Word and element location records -

▶

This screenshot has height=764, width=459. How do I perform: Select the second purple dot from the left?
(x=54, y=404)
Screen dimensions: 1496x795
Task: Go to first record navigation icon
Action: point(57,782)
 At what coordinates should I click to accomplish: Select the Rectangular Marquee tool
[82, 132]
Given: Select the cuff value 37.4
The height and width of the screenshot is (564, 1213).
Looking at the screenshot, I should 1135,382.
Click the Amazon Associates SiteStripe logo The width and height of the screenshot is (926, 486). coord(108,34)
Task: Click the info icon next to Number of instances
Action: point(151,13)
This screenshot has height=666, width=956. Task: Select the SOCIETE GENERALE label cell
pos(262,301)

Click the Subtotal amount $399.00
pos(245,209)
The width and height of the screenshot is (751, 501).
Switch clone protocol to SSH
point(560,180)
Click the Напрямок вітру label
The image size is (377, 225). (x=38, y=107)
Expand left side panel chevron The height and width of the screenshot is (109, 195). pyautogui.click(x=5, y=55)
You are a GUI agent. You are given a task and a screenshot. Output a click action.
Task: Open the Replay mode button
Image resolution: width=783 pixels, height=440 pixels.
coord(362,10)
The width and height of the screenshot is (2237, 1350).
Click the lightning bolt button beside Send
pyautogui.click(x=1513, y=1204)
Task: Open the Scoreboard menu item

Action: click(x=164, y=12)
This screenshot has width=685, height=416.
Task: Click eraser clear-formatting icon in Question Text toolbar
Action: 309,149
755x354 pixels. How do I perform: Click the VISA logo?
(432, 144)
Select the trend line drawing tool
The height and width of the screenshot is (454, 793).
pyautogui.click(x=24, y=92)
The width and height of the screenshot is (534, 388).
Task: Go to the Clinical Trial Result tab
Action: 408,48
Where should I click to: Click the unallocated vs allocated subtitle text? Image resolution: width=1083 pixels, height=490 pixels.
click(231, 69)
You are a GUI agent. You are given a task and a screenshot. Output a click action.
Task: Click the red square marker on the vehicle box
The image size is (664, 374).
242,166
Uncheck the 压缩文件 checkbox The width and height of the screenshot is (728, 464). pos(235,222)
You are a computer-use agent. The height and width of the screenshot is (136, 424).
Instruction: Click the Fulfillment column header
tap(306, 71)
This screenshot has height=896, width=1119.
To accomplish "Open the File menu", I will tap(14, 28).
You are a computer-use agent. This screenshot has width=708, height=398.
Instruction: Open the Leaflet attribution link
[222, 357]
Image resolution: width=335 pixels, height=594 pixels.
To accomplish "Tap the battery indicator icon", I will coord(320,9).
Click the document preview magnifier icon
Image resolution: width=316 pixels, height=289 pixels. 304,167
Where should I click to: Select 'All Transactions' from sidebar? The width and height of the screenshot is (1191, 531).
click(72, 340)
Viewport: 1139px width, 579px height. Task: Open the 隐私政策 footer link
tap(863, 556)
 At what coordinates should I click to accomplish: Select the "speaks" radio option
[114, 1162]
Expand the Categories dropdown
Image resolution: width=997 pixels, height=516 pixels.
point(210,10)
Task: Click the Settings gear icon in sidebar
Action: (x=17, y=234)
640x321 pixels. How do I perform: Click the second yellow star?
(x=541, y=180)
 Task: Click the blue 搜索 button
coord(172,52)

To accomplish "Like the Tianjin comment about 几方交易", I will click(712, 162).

◀

Do this - Return every line of these records, copying each one character for character.

Task solution -
This screenshot has height=764, width=459. How do I perform: Select the second purple dot from the left?
(x=54, y=404)
Screen dimensions: 1496x795
Task: Go to first record navigation icon
Action: point(57,782)
 At what coordinates should I click to accomplish: Select the Rectangular Marquee tool
[82, 132]
Given: Select the cuff value 37.4
The height and width of the screenshot is (564, 1213).
Looking at the screenshot, I should 1135,382.
Click the Amazon Associates SiteStripe logo The width and height of the screenshot is (926, 486). coord(108,34)
Task: Click the info icon next to Number of instances
Action: point(151,13)
This screenshot has height=666, width=956. Task: Select the SOCIETE GENERALE label cell
pos(262,301)

Click the Subtotal amount $399.00
pos(245,209)
The width and height of the screenshot is (751, 501).
Switch clone protocol to SSH
point(560,180)
Click the Напрямок вітру label
The image size is (377, 225). (x=38, y=107)
Expand left side panel chevron The height and width of the screenshot is (109, 195). pyautogui.click(x=5, y=55)
You are a GUI agent. You are given a task and a screenshot. Output a click action.
Task: Open the Replay mode button
Image resolution: width=783 pixels, height=440 pixels.
coord(362,10)
The width and height of the screenshot is (2237, 1350).
Click the lightning bolt button beside Send
pyautogui.click(x=1513, y=1204)
Task: Open the Scoreboard menu item

Action: click(x=164, y=12)
This screenshot has width=685, height=416.
Task: Click eraser clear-formatting icon in Question Text toolbar
Action: 309,149
755x354 pixels. How do I perform: Click the VISA logo?
(432, 144)
Select the trend line drawing tool
The height and width of the screenshot is (454, 793).
pyautogui.click(x=24, y=92)
The width and height of the screenshot is (534, 388).
Task: Go to the Clinical Trial Result tab
Action: 408,48
Where should I click to: Click the unallocated vs allocated subtitle text? Image resolution: width=1083 pixels, height=490 pixels.
click(231, 69)
You are a GUI agent. You are given a task and a screenshot. Output a click action.
Task: Click the red square marker on the vehicle box
The image size is (664, 374).
242,166
Uncheck the 压缩文件 checkbox The width and height of the screenshot is (728, 464). pos(235,222)
You are a computer-use agent. The height and width of the screenshot is (136, 424).
Instruction: Click the Fulfillment column header
tap(306, 71)
This screenshot has height=896, width=1119.
To accomplish "Open the File menu", I will tap(14, 28).
You are a computer-use agent. This screenshot has width=708, height=398.
Instruction: Open the Leaflet attribution link
[222, 357]
Image resolution: width=335 pixels, height=594 pixels.
To accomplish "Tap the battery indicator icon", I will coord(320,9).
Click the document preview magnifier icon
Image resolution: width=316 pixels, height=289 pixels. 304,167
Where should I click to: Select 'All Transactions' from sidebar? The width and height of the screenshot is (1191, 531).
click(72, 340)
Viewport: 1139px width, 579px height. Task: Open the 隐私政策 footer link
tap(863, 556)
 At what coordinates should I click to accomplish: Select the "speaks" radio option
[114, 1162]
Expand the Categories dropdown
Image resolution: width=997 pixels, height=516 pixels.
point(210,10)
Task: Click the Settings gear icon in sidebar
Action: (x=17, y=234)
640x321 pixels. How do I perform: Click the second yellow star?
(x=541, y=180)
 Task: Click the blue 搜索 button
coord(172,52)

To accomplish "Like the Tianjin comment about 几方交易", I will click(712, 162).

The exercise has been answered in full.